Sur la planète Terre, la fourmi et l’éléphant sont soumis à la même gravité. S’il y avait des éléphants sur la Lune, ils pourraient sans doute sauter du deuxième étage d’un immeuble sans trop de mal. S’il y avait des fourmis sur Jupiter, elles se casseraient souvent les pattes. Même si la chose paraît tout à fait contre-intuitive, les planètes les plus petites sont les mieux adaptées aux animaux les plus gros.

Il suffit d’un simple petit calcul pour comprendre ce curieux phénomène. Un temple qui serait 2 fois plus haut que son frère jumeau aurait un volume 8 fois plus important (Volume = 2 × 2 × 2 = 8). La base de ses colonnes serait seulement quatre fois plus étendue (Surface = 2 × 2 = 4). Le temple s’écroulerait sous son propre poids… à moins d’être soutenu par des pattes plus épaisses.

Plus on est petit, moins on est sujet à la gravité, et ce de façon plus que proportionnelle.

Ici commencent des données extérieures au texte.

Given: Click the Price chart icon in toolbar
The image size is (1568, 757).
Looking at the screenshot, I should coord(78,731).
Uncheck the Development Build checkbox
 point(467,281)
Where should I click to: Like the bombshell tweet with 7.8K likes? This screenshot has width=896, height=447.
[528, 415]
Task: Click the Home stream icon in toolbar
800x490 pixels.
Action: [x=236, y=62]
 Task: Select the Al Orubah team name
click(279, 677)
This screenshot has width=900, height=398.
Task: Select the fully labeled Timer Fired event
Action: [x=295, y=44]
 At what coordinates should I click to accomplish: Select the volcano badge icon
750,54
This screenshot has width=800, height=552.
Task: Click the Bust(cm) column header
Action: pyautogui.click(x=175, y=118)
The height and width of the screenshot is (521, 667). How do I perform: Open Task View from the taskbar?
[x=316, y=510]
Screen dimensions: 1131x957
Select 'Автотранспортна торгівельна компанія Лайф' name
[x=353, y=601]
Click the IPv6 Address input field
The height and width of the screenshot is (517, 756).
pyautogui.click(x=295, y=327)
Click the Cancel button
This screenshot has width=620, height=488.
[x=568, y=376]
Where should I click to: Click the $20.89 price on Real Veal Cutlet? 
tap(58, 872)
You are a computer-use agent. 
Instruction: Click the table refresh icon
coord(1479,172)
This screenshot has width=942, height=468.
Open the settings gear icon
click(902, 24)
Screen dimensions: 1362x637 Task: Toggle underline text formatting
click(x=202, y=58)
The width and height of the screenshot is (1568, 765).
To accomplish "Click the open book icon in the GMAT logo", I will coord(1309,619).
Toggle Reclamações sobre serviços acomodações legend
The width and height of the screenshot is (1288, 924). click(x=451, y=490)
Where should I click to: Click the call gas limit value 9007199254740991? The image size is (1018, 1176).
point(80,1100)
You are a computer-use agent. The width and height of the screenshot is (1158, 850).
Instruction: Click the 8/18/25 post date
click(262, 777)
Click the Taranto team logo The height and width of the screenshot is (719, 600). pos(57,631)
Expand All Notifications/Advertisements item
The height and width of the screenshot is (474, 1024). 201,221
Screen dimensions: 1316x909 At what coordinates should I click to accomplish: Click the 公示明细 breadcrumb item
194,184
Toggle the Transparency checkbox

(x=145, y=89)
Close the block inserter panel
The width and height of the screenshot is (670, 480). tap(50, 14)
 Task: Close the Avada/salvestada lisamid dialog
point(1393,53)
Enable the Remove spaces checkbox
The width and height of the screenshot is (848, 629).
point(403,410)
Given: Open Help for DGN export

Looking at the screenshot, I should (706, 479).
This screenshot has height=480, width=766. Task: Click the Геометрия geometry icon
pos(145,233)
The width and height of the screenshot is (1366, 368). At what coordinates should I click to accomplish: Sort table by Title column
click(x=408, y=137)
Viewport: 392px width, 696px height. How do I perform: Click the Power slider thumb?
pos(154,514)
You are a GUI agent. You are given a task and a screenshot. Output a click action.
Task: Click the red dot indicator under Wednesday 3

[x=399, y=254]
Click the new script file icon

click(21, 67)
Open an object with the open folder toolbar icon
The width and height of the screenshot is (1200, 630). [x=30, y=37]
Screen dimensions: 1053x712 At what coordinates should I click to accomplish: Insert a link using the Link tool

Un homme qui mesurerait 18 centimètres serait en même temps 10 fois moins grand et 1000 fois moins lourd que son confrère d’un mètre quatre-vingt. Il y a fort à parier qu’un tel schtroumpf puisse faire des bonds prodigieux et soulever sans peine une demi-douzaine de ses congénères. D’un autre côté, l’homme d’un mètre quatre-vingt possède une surface de peau 100 fois plus grande que le schtroumpf, pour une masse corporelle 1000 fois plus élevée. La perte de chaleur d’un corps d’homme sera donc bien moindre que celle d’un corps de schtroumpf (de l’ordre de 1000/100 = 10 fois moins). Notre schtroumpf, comme le moineau et la souris, devrait compenser cette fuite d’énergie excessive en mangeant davantage. Il ne serait pas étonnant, quand la bise sera venue, de voir le schtroumpf dévorer chaque jour l’équivalent de son propre poids.

En fin de compte, ceux qui demeurent béats d’admiration devant les performances des sauterelles, des fourmis et des moineaux se sont laissés berner par leur intuition. Ils ont négligé de penser « hors de la boîte ». L’erreur est humaine, ici plus que jamais, mais perseverare diabolicum.

(En passant, merci à nos maîtres mathématiciens du Québec des années 1970, qui nous ont habilement ouvert la boîte!)